Kala Rama schüttelte den Kopf, aber ein ganz schwaches Lächeln umspielte seine Mundwinkel. Arthur hatte dies Lächeln sich dort wie ein plötzliches Licht zünden sehen in dem Augenblick, als sein Vetter das rettende Erscheinen des Fremden erwähnte, und hatte bemerkt, wie sein Glanz sich während der Schilderung mehr und mehr über das Gesicht des greisen Ministers verbreitete, um dann in diesen Schlupfwinkel zurückzukehren, wo es fortfuhr, seinen Funken glimmen zu lassen.

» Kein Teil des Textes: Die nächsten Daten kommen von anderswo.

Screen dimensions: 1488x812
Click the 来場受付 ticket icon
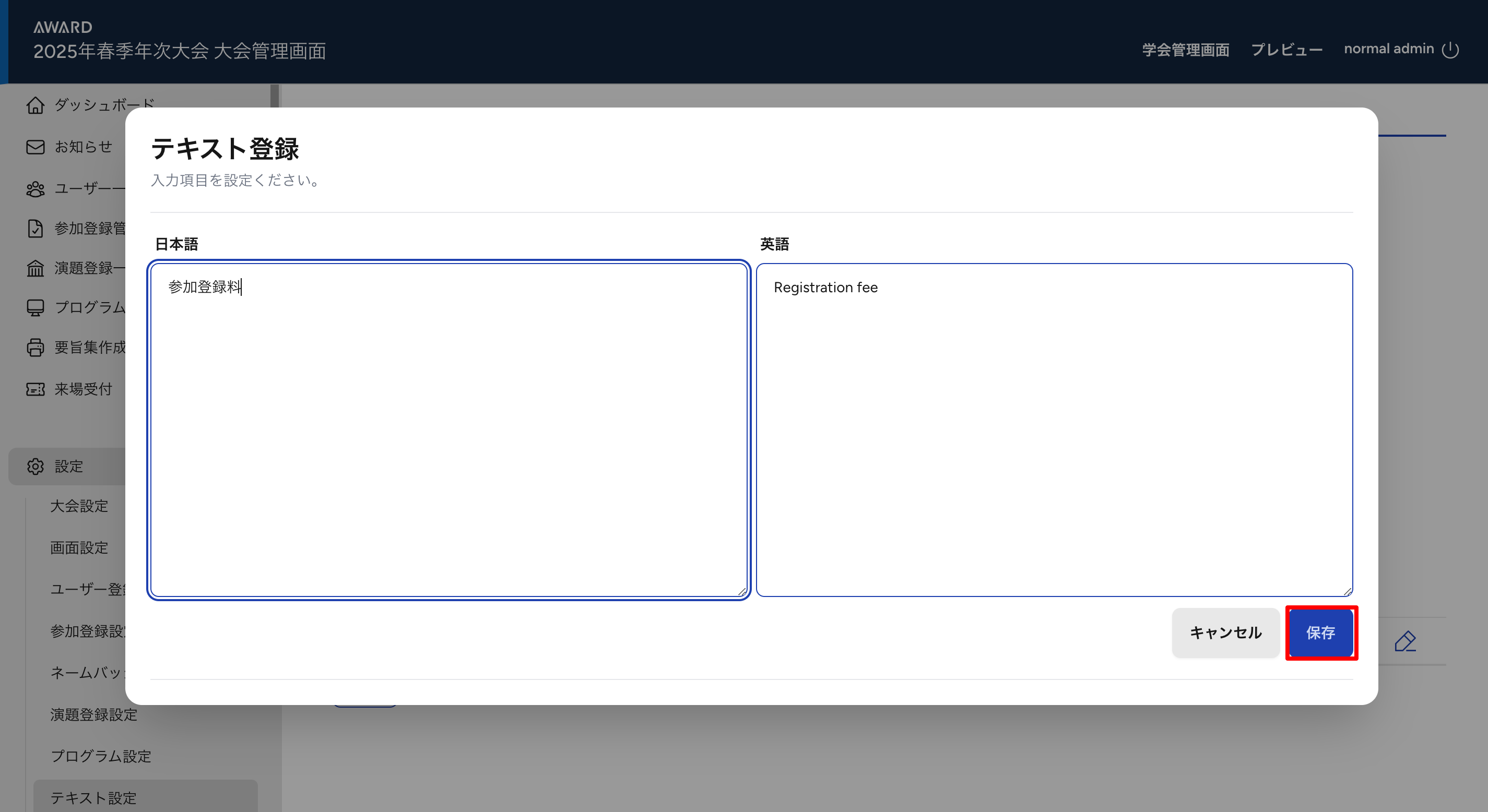(x=35, y=389)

»Ich möchte darauf wetten«, dachte er, »daß Kala Rama ganz genau weiß, wer jener Fremde ist, der kein Hiesiger sein kann – wie schlau der Alte der Frage auswich! Und nicht nur das: aus irgendeinem Grunde ist sein unerwartetes Auftauchen ihm höchst willkommen – ganz abgesehen von der Rettung Edmunds« – –

– In dieser Sache ist ein Punkt, sagte Kala Rama und blickte von dem Romal auf, mit dem seine Finger spielten – ein Punkt, der mir ganz unerklärlich bleibt, und der für mich und meine Aufgabe von höchster Wichtigkeit ist. Es ist folgender. Die Thags sind Räuber. Sie sind religiöse Raubtiere, vor allem aber Raubtiere. Das mag mit ein Grund sein, warum fast ausschließlich Inder ihnen zum Opfer fallen: insofern nämlich, als nur Inder mit vielen Gütern umherreisen. Ein anderer Grund ist zweifelsohne der, daß sie das Aufsehen fürchten, welches das Verschwinden eines Europäers erweckt. Nun hätten Sie also gegen die Thags doppelt gefeit sein müssen: einmal als Europäer und dann als einer, der keine Beute verspricht; denn man wird Sie nicht in Verdacht haben, auf der Jagd große Schätze bei sich zu haben. Es muß also ein ganz anderes Motiv dahinter stecken, und zwar ein sehr starkes, um jene Scheu vor dem Europäer zu überwinden. Das Raubtier im Thag kann es nicht sein; kann es der religiöse Fanatiker sein? Ist es möglich, Sahib, daß Sie auf irgendeine Weise – etwa beim Besuch des Kalitempels, gegen religiöse Vorurteile haben verstoßen können?

– Ich glaube nicht, Exzellenz. Allerdings war ich im Kalitempel – es mag ja sein, daß ich angesichts ihrer scheußlichen Majestät nicht hinlänglich erschüttert aussah – aber sonst bin ich mir keiner Profanation bewußt.

Kala Rama wies kopfschüttelnd eine solche Erklärung ab.

– Oder haben Sie sich hier irgendeine private Feindschaft zugezogen? Wenn der Betreffende ein Thag wäre, würde das die Sache erklären.

– Ich wüßte nicht, Exzellenz. Dann muß es wohl doch eher die Göttin sein, deren Zorn ich geweckt habe.

– Mit dem grübelnden Verstand kommen wir hier nicht weiter, sagte Kala Rama. Aber wir haben ja glücklicherweise einen anderen Weg, da uns der Zufall das heilige Werkzeug selbst in die Hand gegeben hat. Es sollte mich wundernehmen, wenn wir nicht mittels des Romals noch in dieser Nacht des Täters habhaft würden. Freilich dürfen wir aber auch keine Zeit mehr verlieren.

Kala Rama erhob sich und führte seine linke Hand an die Stirn.

– Also, Sahib! Ich wünsche Ihnen nach diesem bewegten Tag einen recht angenehmen Abend! Und, noch ein Zug, der mir für Ihre Thagdichtung einfällt: – die Treue der Thagfrauen ist sprichwörtlich in ganz Indien. Mancher Raja könnte in dieser Beziehung jeden Thag beneiden.